To celebrate 25 years of the Premier League each week in Football Fancast we’re going to be looking back at a memorable game that took place on the corresponding date. This time out we revisit a Hollywood climax in a land of pies and pier.
Here’s the set-up. On April 18th 2010 Wigan Athletic hosted Arsenal at the DW Stadium in a Sunday lunchtime kick-off. After five seasons in the top flight the Latics were now an established Premier League force yet in reality their status was never anything less than precarious with two previous escapes from the clutches of relegation on their C.V.
In Roberto Martinez’s first season in charge they were aspiring to play attractive, open fare and if that made their rare memorable days – such as a recent victory over Liverpool – all the prettier it also led to a fair share of hammerings too. Back in November, Tottenham had walloped nine past them and before the year was out Manchester United racked up five for the second time in this campaign.
Going into this game Wigan were four points beyond the drop zone with just four to play and of that quartet two were relegation rivals in West Ham and Hull while the final day offered up eventual champions Chelsea away at the Bridge. Then there was Arsenal, here today, Robin Van Persie, Nasri, Fabregas and all. The Gunners were stinging from a North London derby defeat in midweek but that only made them more dangerous. Before kick-off they were six points adrift of Chelsea but with a precious game in hand. They had a fourth Premier League title in their sights and they were hurting. For Wigan that was an unfortunate combination.

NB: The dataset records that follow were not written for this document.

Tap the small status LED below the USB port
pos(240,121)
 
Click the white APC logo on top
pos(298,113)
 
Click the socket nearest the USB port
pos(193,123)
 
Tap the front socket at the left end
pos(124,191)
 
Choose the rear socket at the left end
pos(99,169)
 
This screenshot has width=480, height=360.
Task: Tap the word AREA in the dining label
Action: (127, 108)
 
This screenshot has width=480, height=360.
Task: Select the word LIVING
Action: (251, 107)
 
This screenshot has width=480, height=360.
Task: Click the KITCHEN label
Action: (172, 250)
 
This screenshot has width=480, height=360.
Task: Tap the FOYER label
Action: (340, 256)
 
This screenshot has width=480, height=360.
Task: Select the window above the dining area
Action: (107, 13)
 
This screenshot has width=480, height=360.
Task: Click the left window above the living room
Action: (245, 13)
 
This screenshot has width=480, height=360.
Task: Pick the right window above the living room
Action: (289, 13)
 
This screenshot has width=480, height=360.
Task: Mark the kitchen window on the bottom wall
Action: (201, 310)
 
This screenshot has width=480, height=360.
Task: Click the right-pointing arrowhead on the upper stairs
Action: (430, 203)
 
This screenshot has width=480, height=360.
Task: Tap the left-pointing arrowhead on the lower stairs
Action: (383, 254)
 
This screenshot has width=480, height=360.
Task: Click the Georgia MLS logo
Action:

As proven by the opening spell that had Arsene Wenger’s men immediately settle and meaningfully dominate possession. Before the break Theo Walcott finished tidily and then three minutes after the restart Mikael Silvestre headed home from a corner. Arsenal being Arsenal they then went after a third.
If there was one ray of hope for the Lancashire side it was that the visitors were notably weakened in defence on that Sunday afternoon, with first choice keeper Almunia injured and Thomas Vermaelen absent too. But the clock kept on ticking and Arsenal kept on passing and as legs tired and the crowd began to accept the inevitable the contest reached eighty minutes.
Here’s the pay-off. A move down the left was squared at pace into the box and Ben Watson thumped in a low drive with such surety that it made the net loudly fizz on contact. Suddenly the DW Stadium was woke.
Travails, resurgent belief, and even the odd uncharacteristic long ball followed but one passage of play merged to another until the 88th minute was reached. A speculative set-piece was misjudged and floated harmlessly into the grasp of Lukasz Fabianski but the Polish stand-in did some misjudging of his own and flapped at it, patting it down onto the head of Titus Bramble. The Wigan defender reacted with an instinctual stretch of his neck and that was sufficient to see the ball loop over the line.
Pandemonium. Sheer pandemonium. Or at least initially it was sheer, but then two seconds in it’s possible to detect the collective pause; the doubt. Surely a supposedly top class keeper doesn’t spill a beach ball cross like that? Surely he must have been manhandled. He hadn’t and he did and the sight of the ref jogging back to the centre circle prompted a second wave of celebration.
Arsenal were now on the ropes; their title hopes were now on the ropes. Anything other than three points here and it was almost certainly all over for another year. Three points for Wigan however all-but-secured safety. A draw meanwhile was pretty much no good to either side.
Maybe it was knowing this that drove Charles N’Zogbia in-field with the ball instead of down towards the corner to waste time with the full ninety now up. Whatever his motivation it certainly panicked and surprised the Gunners back-line who flocked towards him en masse.
The French winger’s only route to goal at this point was around them and even then it required substantial curl on the shot with the slightest of a sliver of goal to aim for. Fabianski steadied himself. Two Arsenal defenders lunged desperately.
But the shot was perfect, in calculation and for drama. It was Hollywood in a land of pies and pier. The thump off the inside of the post could have been Wenger’s heart dropping to the floor.
What happened next?
The Latics were pulverised 8-0 at Stamford Bridge but by then it mattered not. They were safe to fight another top flight day.
It was a season of pure frustration for Arsenal who finished third, exited the domestic cups in the early stages, and encountered a sublime Barcelona in the Champions League.